Copyright (c) 2017 Sahil Sharma

Abstract

The declining levels of the Ogallala aquifer calls for more judicious use of water. Studies have shown that VRI has the potential for water savings. But adoption of VRI is still very low. The major reason is lack of information on the returns from the VRI systems and its feasibility in different fields. Also, a quantification of the required reduction in prices of VRI is necessary. So, an economic return analysis of VRI strategies was done to compare it to uniform irrigation management (UIM) using a water balance model based on long term weather data and field properties for a field near Elgin, Nebraska, containing four soil textures, for a period of 1988-2016. Five strategies were established to work on the study, namely, Field Capacity-VRI, Driest Soil Trigger-VRI, Water Mining-VRI, CUIM and Total IUM. Thirteen field distributions were developed to study the variation in the field requirements of VRI and results were quantified based on three cost factors (100%, 75%, and 50%).

The water balance model predicted irrigation amounts and frequencies for the five strategies which were used to determine the total water applied, total cost of application as well as an input for the AquaCrop model to simulate the yields. Irrigation costs were calculated based on three prices of VRI ($21,379, $16,034 and $10,690) and profits were calculated for each strategy and distribution and savings were established by comparing profits with those of CUIM.

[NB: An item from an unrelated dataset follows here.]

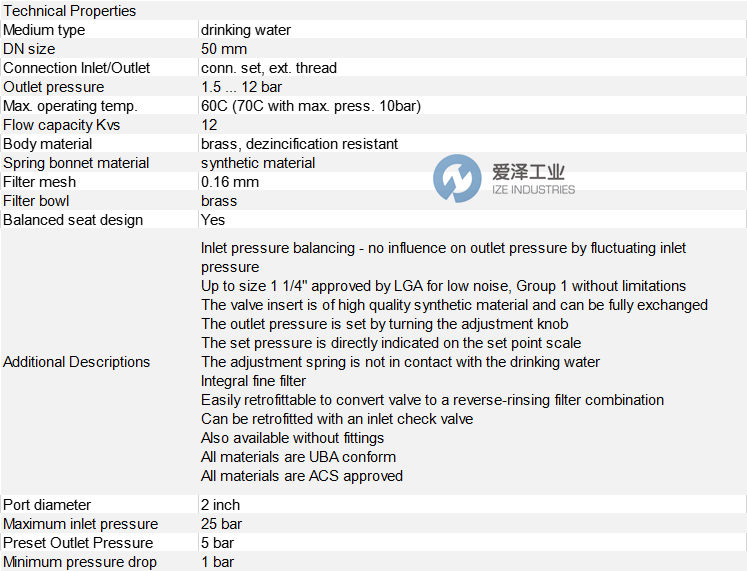
Task: Select the Maximum inlet pressure label
Action: tap(80, 524)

Results indicate that VRI is not feasible for the field near Elgin, NE, at present costs because an average yearly application reduction of 2.4% was not able to justify the 4% yearly decline in monetary savings as compared to CUIM. TIUM is recommended for the field as it showed $2907 yearly savings on CUIM. It was also observed that VRI worked best in fields where water mining is justified, that is, the fields with higher variation in water holding capacities soils with the more wet soils covering at least 60% of area. Also, a reduction of at least 25% in the initial costs was considered essential for VRI to be beneficial.

Adviser: William Kranz